4805         CodeBlobToOopClosure::do_code_blob(cb);
4806       }

CodeBlobToOopClosure::do_code_blob() does:

   if (!_do_marking) {
     ...
   } else {
==>> we'll always get here as _do_marking is true in your case (you can 
even drop the do_marking parameter to the G1FilteredCodeBlobToOopClosure 
ctor and just pass true to the CodeBlobToOopclosure ctor; are we going 
to re-use the same closure somewhere else in the future?)
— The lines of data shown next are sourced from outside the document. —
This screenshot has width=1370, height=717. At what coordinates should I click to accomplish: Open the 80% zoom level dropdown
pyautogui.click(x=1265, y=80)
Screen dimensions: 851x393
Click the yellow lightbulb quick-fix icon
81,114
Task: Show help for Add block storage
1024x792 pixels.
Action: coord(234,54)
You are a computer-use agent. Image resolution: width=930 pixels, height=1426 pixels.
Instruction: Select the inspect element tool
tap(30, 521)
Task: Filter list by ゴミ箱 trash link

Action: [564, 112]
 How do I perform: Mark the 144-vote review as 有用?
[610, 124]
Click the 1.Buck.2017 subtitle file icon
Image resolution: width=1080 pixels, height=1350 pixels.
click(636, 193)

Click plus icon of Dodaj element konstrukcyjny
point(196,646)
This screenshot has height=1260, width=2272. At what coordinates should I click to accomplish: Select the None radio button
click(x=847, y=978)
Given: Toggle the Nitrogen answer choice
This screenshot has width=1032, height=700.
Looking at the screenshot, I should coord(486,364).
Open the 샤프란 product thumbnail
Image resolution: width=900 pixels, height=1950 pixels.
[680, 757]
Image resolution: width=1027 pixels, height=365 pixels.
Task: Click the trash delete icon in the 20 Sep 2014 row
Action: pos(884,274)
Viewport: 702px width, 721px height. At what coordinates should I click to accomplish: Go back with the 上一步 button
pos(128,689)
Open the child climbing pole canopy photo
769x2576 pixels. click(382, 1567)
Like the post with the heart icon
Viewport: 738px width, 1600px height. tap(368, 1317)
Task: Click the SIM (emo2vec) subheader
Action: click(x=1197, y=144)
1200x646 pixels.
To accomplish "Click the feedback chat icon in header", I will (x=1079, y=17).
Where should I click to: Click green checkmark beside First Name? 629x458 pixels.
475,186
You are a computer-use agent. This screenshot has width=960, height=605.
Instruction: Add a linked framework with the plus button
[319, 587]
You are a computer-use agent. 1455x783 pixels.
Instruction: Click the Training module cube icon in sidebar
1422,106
     MarkingCodeBlobClosure::do_code_blob(cb);
   }
}

MarkingCodeBlobToClosure::do_code_blob() does:

void MarkingCodeBlobClosure::do_code_blob(CodeBlob* cb) {
   nmethod* nm = cb->as_nmethod_or_null();
==>> you've already checked that this is not NULL
   if (nm == NULL)  return;
   if (!nm->test_set_oops_do_mark()) {
     do_newly_marked_nmethod(nm);
   }
}

and do_newly_marked_nmethod() is a virtual method and it does:

void CodeBlobToOopClosure::do_newly_marked_nmethod(nmethod* nm) {
   nm->oops_do(_cl, /*do_strong_roots_only=*/ true);
}

Does it make sense to replace the call to 
MarkingCodeBlobToClosure::do_code_blob() with the following (it will 
save you a virtual call per nmethod)?

if (!nm->test_set_oops_do_mark()) {
   nm->oops_do(...);
}

Unless you want to rely on the implementation of CodeBlobToOopClosure in 
case it's changed in the future?

I was also trying to figure out how to save the second oop iteration 
(i.e., combine the "any oops in the CSet?" with the "process CSet oops" 
operations) but it's a bit trickier to do that without some more 
refactoring in the CodeBlob closures. I think we'd need to split 
test_set_oops_do_mark() into "claim nmethod" and "add it to the queue" 
as we'd need to first claim the nmethod before potentially process oops 
on it but only add it to the queue if we found oops to process. Let's 
leave this as a future project...

One related question: will all GC threads now visit all nmethods and 
look for CSet oops (as we do that without claiming them)? Does that 
increase the root scanning time?

g1CollectorPolicy.cpp:

1424       print_par_stats(2, "GC Worker End", _par_last_gc_worker_end_times_ms);
1425       print_par_stats(2, "GC Worker", _par_last_gc_worker_times_ms);

GC Worker End is the end time stamp per worker and GC Worker is the 
elapsed time per worker, right? Could I maybe recommend to have the time 
stamp at the end so that the parallel time output is bracketed with 
start and end timestamps? Also, since you're making changes here, maybe 
rename "GC Worker" to something a bit more understandable, like "GC 
Worker Total" or "GC Worker Time"?

Small nits:

g1CollectedHeap.cpp

4771     template<class T>  void do_oop_nv(T* p) {

Could you split the line? We generally try to format these so that 
template <class T> is in one line and void ... in the second one.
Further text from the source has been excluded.